Access to land for re development is the key component of the Bhubaneshwar plan redeveloping 985 acres around their main railway station, 30 acre lake area, 12 acres for railway development, 40 acres of unused public land and 6,000 houses for slum redevelopment, affordable housing, rental housing for construction workers. The city has allocated Rs. 4,537 crore towards developing into a Smart City, the bulk of which will be used for housing for all (2128 crore) and Urban mobility and transit 1,289. The city aims to meet its financing through proposed PPPs for Rs. 2563 crore

In Jaipur (rank # 3) women make up only 13.7 per cent of the permanent workforce. 32 per cent of households do not have a water connection, 32 per cent access non-revenue water, Close to 30 per cent do not have a toilet connected to a piped sewer, solid waste management coverage is extremely low at 7.3 per cent and just 12.4 per cent of households have internet. The city has estimated an outlay of Rs. 2,340 crore, the bulk of which, Rs. 888 crore and Rs. 432 crore are earmarked for civic infrastructure and solid waste management. The proposed financing model depends on the smart cities mission at the centre (Rs. 500 crore) and the state (Rs. 500 Crore) with Rs. 355 crore earmarked for PPPs, convergence with existing schemes will yield another Rs. 221 crore.

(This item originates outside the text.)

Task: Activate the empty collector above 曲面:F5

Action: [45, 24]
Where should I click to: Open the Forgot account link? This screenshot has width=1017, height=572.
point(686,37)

The Smart City Mission of the Government of India is banking on PPPs as the primary vehicle to raise $ 7 billion for the first round of 20 cities. through projects worth $7billion as its first offering in the twenty lighthouse cities that have made it to Round 1. The government has announced another 13 to 14 cities in taking the total to 34 that will be financed in the first round. The CII Smart City Investors Meet on May 19th in the capital, saw Ambassadors from six country's the US, Japan, South Korea, Spain and the High Commissioner of UK among others re affirm their commitment to partnering with the Smart City Mission by committing to financing projects. The day long convention brought together diverse stakeholders from solution providers to city corporate's, policy makers and foreign investors.

The Minister for Urban Development, Naidu in his remarks underscored the fact that the Public Private Partnership (PPP) was the preferred vehicle for achieving the Smart Cities Mission. He stated that the PPP model had been widely accepted and that as a country we could no longer differentiate between private and public when we were inviting FDI into the country. Accordingly the minister stated with respect to PPPs, "a change in mind set has taken place". The Minister was also quick to caution that Smart Cities could not be constructed overnight. He further cautioned against free services and stated that enhanced facilities also meant that people had to pay for water and electricity. Mr. Rajiv Gauba, Secretary - MOUD, speaking earlier in the sessions said that a unique aspect of the entire Smart City Mission is about the citizen participation. Almost 14 million citizens across the country had participated in shaping the smart city plans and this needed to be built upon even as plans were rolled out. "We need to institutionalize it and see that citizens play a proactive role through feedback loops," the secretary said.

In his speech the US Ambassador Richard Verma addressed the shifting perceptions around smart cities in his own country when he stated:

" …we can't think of technology as a panacea - it is not a cure-all, and we cannot forget that the fundamentals are still essential. The trusted relationships that we form, the ability to build consensus, and our ability to hear and understand each other still form the core of our interactions and no device or smart application can substitute for that interaction. An app, for example, cannot replace a town hall meeting or eliminate the need for citizens to meet face to face with city and government officials when necessary. Relationships matter. Building trust is imperative. Good governance will continue to be essential." The US government is partnering in developing three cities Vizag, Allahabad and Äjmer.